Secrest, who’s running for Seattle City Council’s open at-large seat, is an attorney and local NAACP vice president who serves as an “intake for the African American community,” collecting stories from people who have felt that their rights had been violated by officers. She's raised over $15,000, according to the Ethics and Elections Commission.

She has legally represented families who lost loved ones to police deadly use of force, including the relatives of Che Taylor. Now she wants more done on police reform—and to push for better de-escalation training for officers, which she said is long overdue.

“Being a black woman with three black children, I want to make sure Seattle is safe and everyone feels safe with law enforcement,” she said.

Secrest, 42, was a founding board member of the Central Area Collaborative and joined the Black Community Impact Alliance. The groups helped create affordable housing in the historically black Central District, like the public housing project on 14th and Yesler for people making less than $19,000 a year, with rent for as little as $250 a month. Her plan is to continue working with nonprofit organizations and the Office of Housing under HALA to create public housing opportunities on the city council.

Her father lived in the Central District, where Secrest said he worked three jobs while her mother was disabled and struggled with her mental health. Secrest's family became a strong motivator for her to get involved in the fight for Seattle’s minimum wage increase, she said. She spent her childhood splitting time between Seattle and Puyallup, and then attended Seattle University to study law in 2001, and moved back to Seattle in 2012 after a few years in Cleveland. She now lives in South Seattle. 
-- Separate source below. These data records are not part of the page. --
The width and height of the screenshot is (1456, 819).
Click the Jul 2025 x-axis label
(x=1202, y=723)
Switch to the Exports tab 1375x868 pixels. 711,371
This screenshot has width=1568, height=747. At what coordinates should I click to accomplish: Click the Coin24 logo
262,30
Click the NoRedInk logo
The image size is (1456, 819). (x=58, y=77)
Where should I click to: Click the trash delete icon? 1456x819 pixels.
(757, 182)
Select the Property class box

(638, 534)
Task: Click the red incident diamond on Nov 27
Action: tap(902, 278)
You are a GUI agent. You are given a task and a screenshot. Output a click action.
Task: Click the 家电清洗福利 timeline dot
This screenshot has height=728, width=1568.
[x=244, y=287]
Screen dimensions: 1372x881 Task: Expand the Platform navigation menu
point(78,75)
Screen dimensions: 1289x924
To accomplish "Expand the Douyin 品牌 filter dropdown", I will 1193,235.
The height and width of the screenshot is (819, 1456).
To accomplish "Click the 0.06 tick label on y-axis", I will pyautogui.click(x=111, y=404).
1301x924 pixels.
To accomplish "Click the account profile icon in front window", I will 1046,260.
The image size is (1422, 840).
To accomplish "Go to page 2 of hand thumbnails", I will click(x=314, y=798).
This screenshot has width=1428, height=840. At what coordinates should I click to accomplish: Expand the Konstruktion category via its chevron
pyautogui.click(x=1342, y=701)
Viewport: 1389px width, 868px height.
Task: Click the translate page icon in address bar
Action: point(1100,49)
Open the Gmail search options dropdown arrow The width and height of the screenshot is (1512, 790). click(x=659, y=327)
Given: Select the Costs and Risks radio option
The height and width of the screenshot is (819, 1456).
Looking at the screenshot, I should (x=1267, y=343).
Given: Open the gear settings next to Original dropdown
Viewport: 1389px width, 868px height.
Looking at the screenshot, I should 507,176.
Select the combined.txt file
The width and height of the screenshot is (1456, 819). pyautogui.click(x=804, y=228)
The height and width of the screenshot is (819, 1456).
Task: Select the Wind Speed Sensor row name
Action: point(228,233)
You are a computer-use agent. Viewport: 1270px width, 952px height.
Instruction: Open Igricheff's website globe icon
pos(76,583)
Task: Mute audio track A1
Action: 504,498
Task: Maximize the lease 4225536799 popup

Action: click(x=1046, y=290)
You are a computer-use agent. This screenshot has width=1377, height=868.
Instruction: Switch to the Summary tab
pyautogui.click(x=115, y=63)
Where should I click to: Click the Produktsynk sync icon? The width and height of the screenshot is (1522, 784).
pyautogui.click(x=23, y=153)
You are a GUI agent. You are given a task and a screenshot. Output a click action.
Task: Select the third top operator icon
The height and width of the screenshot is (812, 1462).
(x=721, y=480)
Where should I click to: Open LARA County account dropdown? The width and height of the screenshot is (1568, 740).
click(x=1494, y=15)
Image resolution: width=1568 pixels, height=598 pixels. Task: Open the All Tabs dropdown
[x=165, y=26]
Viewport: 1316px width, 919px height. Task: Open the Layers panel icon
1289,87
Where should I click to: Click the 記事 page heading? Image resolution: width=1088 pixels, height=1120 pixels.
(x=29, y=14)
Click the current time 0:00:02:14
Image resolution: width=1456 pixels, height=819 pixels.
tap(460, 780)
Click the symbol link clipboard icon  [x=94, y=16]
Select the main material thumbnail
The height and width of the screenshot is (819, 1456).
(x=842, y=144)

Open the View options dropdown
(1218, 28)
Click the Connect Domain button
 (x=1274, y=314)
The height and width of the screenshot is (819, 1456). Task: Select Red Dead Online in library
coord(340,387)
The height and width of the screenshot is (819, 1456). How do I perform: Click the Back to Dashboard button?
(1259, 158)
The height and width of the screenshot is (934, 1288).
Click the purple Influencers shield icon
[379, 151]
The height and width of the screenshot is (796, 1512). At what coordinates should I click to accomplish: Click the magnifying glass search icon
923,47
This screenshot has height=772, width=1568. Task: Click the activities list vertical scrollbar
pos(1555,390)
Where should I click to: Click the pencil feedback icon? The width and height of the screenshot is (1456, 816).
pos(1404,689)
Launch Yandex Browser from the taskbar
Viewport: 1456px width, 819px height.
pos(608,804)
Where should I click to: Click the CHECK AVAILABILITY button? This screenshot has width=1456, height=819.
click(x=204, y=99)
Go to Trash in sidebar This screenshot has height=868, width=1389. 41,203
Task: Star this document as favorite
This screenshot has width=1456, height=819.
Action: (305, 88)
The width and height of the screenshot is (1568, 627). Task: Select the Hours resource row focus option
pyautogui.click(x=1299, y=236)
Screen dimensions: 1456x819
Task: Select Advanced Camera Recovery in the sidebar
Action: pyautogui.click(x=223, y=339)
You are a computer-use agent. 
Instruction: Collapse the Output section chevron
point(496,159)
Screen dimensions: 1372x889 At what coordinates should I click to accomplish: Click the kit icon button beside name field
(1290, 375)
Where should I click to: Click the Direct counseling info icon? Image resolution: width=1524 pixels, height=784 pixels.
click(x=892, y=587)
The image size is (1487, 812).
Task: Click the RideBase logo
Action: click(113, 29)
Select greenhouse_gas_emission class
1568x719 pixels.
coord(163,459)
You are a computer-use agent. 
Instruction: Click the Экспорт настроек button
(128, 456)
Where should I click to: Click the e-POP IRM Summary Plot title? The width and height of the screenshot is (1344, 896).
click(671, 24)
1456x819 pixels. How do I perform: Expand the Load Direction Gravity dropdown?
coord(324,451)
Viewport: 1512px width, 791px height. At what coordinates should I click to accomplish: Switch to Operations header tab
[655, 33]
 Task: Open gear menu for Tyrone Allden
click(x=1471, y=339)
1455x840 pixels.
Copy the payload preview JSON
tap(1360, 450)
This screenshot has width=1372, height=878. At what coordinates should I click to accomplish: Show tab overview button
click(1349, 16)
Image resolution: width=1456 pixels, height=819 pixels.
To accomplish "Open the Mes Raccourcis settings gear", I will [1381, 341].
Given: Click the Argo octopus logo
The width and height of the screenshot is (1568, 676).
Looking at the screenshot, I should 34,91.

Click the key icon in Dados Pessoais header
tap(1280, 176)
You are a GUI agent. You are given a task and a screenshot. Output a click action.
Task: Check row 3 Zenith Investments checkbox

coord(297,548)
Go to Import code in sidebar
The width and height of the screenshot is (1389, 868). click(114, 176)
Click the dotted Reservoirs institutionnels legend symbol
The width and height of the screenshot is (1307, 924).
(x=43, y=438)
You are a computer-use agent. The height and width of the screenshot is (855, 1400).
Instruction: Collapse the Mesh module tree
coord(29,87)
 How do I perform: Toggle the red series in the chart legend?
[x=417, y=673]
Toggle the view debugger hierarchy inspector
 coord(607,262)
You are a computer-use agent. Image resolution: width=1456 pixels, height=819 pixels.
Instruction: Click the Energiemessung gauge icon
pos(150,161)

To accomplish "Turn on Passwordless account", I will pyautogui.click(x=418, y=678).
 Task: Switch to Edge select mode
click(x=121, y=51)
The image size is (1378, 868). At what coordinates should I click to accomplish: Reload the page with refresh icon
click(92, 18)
“I saw firsthand what it's like to work three jobs and still not have enough money at the end of the day,” she said. “I saw the struggle firsthand of wanting more, working hard for it, and it still coming up short.”

Secrest helped lobby for the “ban-the-box” ordinance on employment applications, which prohibits both job denial based solely on an arrest record and employers from inquiring about criminal history until after the applicants have been screened for their qualifications; she wants the bill to go further to apply to housing applications.

Secrest supports most of the HALA recommendations but opposes the Grand Bargain, and remains concerned about economic segregation in the urban villages. She also supports pursuing single-family duplexes and triplexes.

Secrest strongly supports the Navigation Center and said she wants to address the “couch surfers” in Seattle, which she feels is a group being overlooked in the homelessness epidemic. She said those staying with friends, family, and loved ones are just as in need as those on the streets. She said she believes the housing crisis will improve by continuing to enforce the Housing Choice Vouchers, and said she wants funding to come from progressive taxes like the income tax and impact fees on developers. And Secrest said her race makes her uniquely qualified to address inequities in housing and homelessness.

“I’m not reading a book or coming up with policies based off of what another city is doing,” Secrest said. “I eat, breathe, I live this. Every single day of my life.”